All stories involve some degree of manufacture, but some might be better off not existing at all. Take the discord over the estate of late Mexican architect Luis Barragán, which is subject of an ongoing body of work by conceptual artist Jill Magid. Although widely considered the most significant Mexican architects of the 20th century, Mexican magnates and institutions showed no interest in or resources to maintain Barragán’s archives after his death in 1988. Thus, in 1994, art dealer Max Protetch sold the estate’s massive collection and copyrights to Rolf Fehlbaum, the head of Vitra, a Swiss furniture company. The work moved from what many believe is its rightful home in Mexico to Basel, Switzerland, where the new owners deny virtually everyone access to the architect’s vast archives and rigorously enforce copyright.
Now, that’s a bad story that I wish didn’t have to be told, and I’m not sure it gets any better as the backdrop for Jill Magid’sThe Proposal.

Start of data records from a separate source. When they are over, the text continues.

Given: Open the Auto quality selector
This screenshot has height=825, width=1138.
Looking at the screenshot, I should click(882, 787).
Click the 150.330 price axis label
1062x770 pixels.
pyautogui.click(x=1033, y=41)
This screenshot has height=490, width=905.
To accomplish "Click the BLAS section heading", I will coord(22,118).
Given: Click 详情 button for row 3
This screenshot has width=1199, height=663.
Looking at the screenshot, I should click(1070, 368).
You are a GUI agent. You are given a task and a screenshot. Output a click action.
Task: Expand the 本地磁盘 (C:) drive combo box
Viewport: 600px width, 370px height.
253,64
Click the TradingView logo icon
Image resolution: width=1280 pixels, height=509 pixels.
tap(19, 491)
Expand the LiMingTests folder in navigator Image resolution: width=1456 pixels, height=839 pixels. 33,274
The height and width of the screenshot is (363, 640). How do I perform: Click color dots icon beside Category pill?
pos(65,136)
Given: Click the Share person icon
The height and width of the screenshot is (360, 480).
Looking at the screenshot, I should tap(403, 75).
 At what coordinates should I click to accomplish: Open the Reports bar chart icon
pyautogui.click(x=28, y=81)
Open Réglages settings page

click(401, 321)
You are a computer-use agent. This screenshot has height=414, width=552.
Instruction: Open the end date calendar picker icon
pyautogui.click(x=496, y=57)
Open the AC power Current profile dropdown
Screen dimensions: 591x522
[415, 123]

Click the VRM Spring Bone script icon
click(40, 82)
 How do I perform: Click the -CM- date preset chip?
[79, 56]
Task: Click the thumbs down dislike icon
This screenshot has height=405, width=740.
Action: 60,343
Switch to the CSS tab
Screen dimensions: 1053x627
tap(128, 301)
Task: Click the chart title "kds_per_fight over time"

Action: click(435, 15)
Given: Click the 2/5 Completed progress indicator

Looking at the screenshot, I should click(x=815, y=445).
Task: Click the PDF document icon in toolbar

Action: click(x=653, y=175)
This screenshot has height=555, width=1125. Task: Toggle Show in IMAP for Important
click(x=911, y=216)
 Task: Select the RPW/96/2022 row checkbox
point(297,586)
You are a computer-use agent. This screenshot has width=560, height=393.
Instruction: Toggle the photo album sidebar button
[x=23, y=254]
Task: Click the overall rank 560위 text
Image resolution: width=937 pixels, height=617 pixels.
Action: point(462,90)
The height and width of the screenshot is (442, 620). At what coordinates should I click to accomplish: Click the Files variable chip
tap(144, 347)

The new 90-minute feature film, executive produced by Laura Poitras, stars the artist herself and sits somewhere between documentary, art project and spy novel. (It’s currently screening in limited release.) That structure creates an engaging albeit flawed film that showcases Magid’s manipulation and betrayal of an eccentric academic, without ever questioning the artistic motivations for doing so.
Subscribe to Observer’s Arts Newsletter
About a third of the film details the famed architect’s legacy. “Barragán had a literary idea of architecture,” Rosario Uranga, former executor of the Barragán estate explains early on in the film. “You have to live in stories.” Thus, Uranga introduces the narrative and central throughline of The Proposal, a tale that begins as a gift. As Protetch describes it, Fehlbaum was interested in the collection as a possible engagement present for his then-girlfriend, the scholar Federica Zanco. It includes some 13,500 drawings, 7,500 photographs, 7,500 transparencies and slides, publications, correspondence, manuscripts, furniture and objects, and though they did acquire these holdings, Fehlbaum and Zanco refute claims that the purchase was related to their engagement.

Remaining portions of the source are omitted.